Tissue renin-angiotensin systems aspects of molecular biology and pharmacology

Abstract

Advances in molecular biology over the last few years have made it possible to extend studies concerned with the role of renin in blood pressure regulation and fluid balance to the genetic level. Epidemiological data from cross-sectional population studies as well as experimental findings in spontaneously hypertensive rats suggest a greater disposition towards hypertension in males than in females. Testosterone (T) is known to raise blood pressure in female and castrated male SH-rats, while concomitantly increasing tissue renin activities.
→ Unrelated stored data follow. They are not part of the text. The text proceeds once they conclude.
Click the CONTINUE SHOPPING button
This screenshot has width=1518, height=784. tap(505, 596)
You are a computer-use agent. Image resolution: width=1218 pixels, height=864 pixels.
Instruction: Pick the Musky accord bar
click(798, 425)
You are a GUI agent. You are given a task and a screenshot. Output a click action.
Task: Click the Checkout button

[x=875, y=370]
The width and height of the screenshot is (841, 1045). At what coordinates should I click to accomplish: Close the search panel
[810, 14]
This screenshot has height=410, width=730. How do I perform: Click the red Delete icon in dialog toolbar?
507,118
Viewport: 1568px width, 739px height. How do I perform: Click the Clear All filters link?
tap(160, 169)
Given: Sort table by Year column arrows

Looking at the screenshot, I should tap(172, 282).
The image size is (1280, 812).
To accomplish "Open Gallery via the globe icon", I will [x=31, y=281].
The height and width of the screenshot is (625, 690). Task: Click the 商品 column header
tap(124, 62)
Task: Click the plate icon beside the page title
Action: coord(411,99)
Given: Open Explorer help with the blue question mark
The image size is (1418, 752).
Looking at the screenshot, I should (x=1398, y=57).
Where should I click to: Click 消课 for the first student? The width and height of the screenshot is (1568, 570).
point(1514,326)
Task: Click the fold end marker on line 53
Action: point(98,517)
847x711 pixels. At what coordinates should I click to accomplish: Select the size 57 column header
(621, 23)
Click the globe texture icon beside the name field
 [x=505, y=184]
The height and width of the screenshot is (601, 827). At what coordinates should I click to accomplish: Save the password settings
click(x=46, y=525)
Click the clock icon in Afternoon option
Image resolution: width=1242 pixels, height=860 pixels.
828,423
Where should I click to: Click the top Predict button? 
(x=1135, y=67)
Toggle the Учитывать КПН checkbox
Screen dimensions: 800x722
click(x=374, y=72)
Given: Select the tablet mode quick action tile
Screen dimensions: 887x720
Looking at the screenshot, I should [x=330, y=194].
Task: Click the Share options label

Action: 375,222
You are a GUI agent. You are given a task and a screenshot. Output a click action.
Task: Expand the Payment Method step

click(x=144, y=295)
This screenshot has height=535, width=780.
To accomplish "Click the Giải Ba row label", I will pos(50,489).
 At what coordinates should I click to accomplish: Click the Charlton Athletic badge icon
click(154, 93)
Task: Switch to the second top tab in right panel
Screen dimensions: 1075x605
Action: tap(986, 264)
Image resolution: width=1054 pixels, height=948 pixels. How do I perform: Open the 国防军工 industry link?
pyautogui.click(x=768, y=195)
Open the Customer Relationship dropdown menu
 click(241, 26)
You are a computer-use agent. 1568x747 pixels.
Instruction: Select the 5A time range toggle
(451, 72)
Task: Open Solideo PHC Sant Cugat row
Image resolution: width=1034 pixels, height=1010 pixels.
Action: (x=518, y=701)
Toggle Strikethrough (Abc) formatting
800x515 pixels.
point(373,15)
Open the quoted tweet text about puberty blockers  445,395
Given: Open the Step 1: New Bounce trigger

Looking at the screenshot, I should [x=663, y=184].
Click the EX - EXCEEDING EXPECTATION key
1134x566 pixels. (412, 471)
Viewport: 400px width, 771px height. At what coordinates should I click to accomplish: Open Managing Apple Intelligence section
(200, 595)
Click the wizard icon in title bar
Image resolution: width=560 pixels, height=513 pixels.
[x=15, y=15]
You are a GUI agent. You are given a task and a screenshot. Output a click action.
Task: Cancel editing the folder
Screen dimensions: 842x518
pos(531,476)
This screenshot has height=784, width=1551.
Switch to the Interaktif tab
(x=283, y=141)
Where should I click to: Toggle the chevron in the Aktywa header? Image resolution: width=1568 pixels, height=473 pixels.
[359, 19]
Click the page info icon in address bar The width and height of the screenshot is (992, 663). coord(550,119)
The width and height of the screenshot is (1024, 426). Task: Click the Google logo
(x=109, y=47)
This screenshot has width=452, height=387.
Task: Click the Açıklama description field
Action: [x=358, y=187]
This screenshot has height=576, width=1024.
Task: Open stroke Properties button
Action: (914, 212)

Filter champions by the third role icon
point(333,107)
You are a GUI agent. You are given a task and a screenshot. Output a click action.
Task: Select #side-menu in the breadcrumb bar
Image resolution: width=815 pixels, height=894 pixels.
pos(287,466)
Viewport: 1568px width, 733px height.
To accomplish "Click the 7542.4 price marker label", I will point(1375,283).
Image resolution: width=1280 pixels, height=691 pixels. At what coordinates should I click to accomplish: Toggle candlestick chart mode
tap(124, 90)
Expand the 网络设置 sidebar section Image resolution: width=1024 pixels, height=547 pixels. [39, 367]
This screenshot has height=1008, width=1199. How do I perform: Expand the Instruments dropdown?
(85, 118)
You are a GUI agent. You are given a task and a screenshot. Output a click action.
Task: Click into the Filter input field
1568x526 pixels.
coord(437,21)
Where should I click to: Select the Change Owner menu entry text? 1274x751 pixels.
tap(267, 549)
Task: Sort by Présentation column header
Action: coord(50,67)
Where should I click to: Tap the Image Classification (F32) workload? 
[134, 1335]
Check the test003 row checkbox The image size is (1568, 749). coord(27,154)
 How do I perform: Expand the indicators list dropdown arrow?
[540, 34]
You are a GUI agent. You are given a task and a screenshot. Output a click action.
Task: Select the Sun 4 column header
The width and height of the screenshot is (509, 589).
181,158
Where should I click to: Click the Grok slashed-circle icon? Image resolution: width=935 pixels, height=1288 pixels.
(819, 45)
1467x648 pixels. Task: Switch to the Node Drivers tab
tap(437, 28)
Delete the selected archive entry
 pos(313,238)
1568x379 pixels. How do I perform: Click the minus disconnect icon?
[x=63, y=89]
The availability of recombinant DNA technology and of a 32P labeled mouse submandibular gland renin cRNA as a hybridization probe enabled us to quantitatively assess whether this increase is paralleled by enhanced renin gene expression. In groups of female NMRI mice injected with DHT, we were able to show, that cardiac renin activity was significantly increased after 2 hours (1.6 fold) and 21 days (1.9 fold) of dihydrotestosterone (DHT) treatment compared to controls. DHT had no effect on renin mRNA concentration in the uterus, whereas in the ovary it resulted in a 50% decrease. We conclude that enhanced renin-activity and mRNA levels in peripheral organs and in the central nervous system are due to direct or indirect effects (cis, transacting) of T on renin gene expression. Thus, T may participate in the development of hypertension by stimulating the activity of tissue renin-angiotensin systems.